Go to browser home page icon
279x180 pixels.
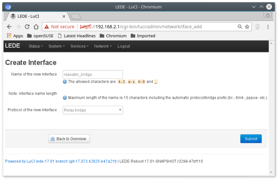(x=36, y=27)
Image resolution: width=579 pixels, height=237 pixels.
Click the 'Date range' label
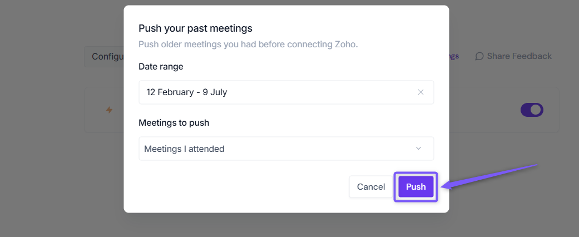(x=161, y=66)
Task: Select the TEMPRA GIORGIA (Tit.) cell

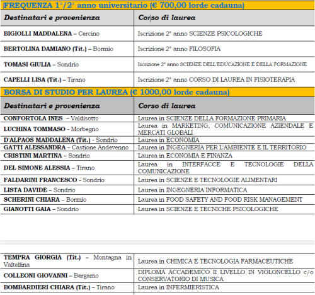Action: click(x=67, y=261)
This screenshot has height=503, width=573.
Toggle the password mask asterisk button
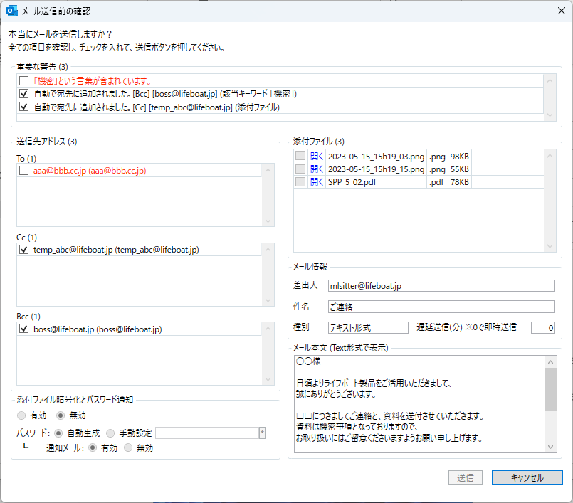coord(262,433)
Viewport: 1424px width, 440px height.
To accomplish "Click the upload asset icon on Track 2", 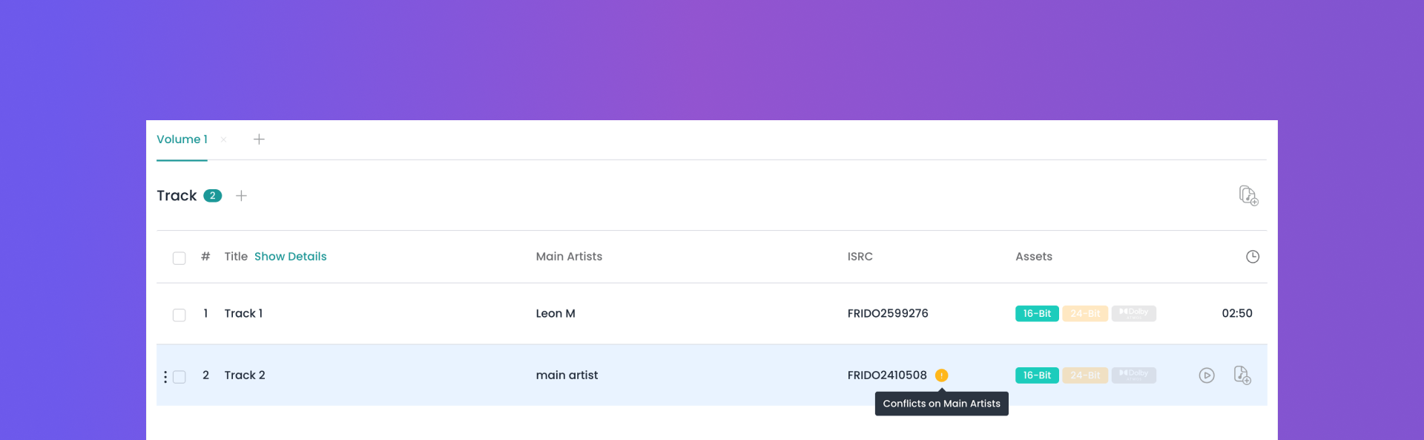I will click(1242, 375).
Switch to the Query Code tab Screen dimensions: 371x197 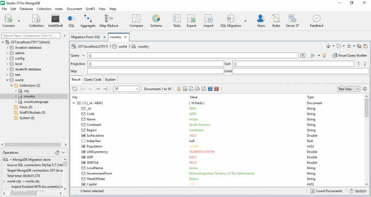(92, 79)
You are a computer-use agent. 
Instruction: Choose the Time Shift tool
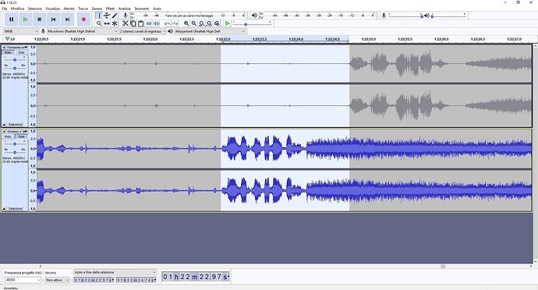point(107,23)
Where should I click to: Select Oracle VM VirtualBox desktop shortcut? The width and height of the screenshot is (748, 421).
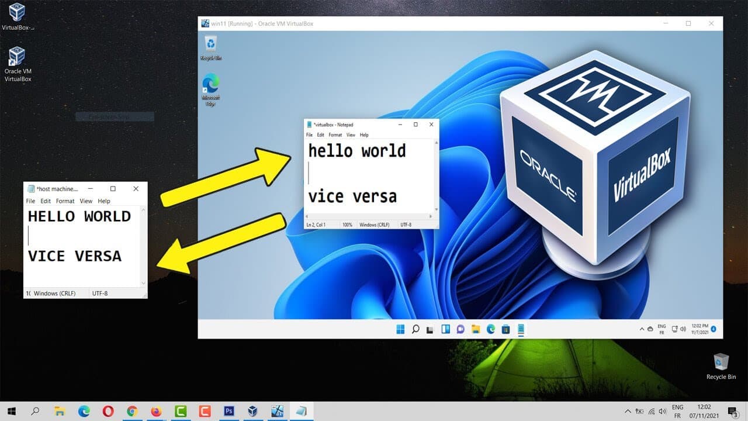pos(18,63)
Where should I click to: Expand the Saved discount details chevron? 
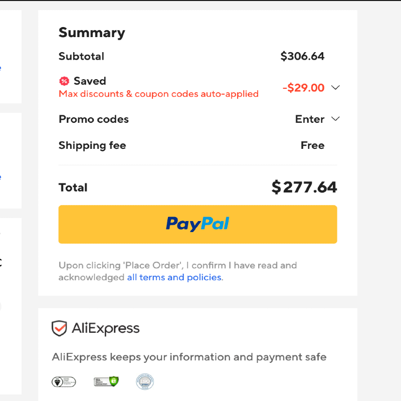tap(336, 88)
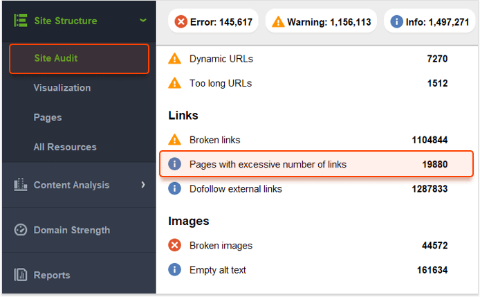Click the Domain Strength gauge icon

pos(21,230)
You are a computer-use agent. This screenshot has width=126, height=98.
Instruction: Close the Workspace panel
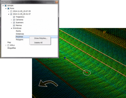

....

## WHAT YOU ARE ASKED TO DO
Nothing but the lines from the line containing "Instruction: Choose the Time Shift tool" through the last line of the listing above should appear, output exactly, with no pictures.

## SOLUTION FOR THIS EXERCISE
Instruction: Choose the Time Shift tool
point(107,23)
Where should I click to: Select Oracle VM VirtualBox desktop shortcut? The width and height of the screenshot is (748, 421).
pos(18,63)
Where should I click to: Expand the Saved discount details chevron? 
tap(336, 88)
Click the Domain Strength gauge icon

pos(21,230)
You are a computer-use agent. This screenshot has width=126, height=98.
Instruction: Close the Workspace panel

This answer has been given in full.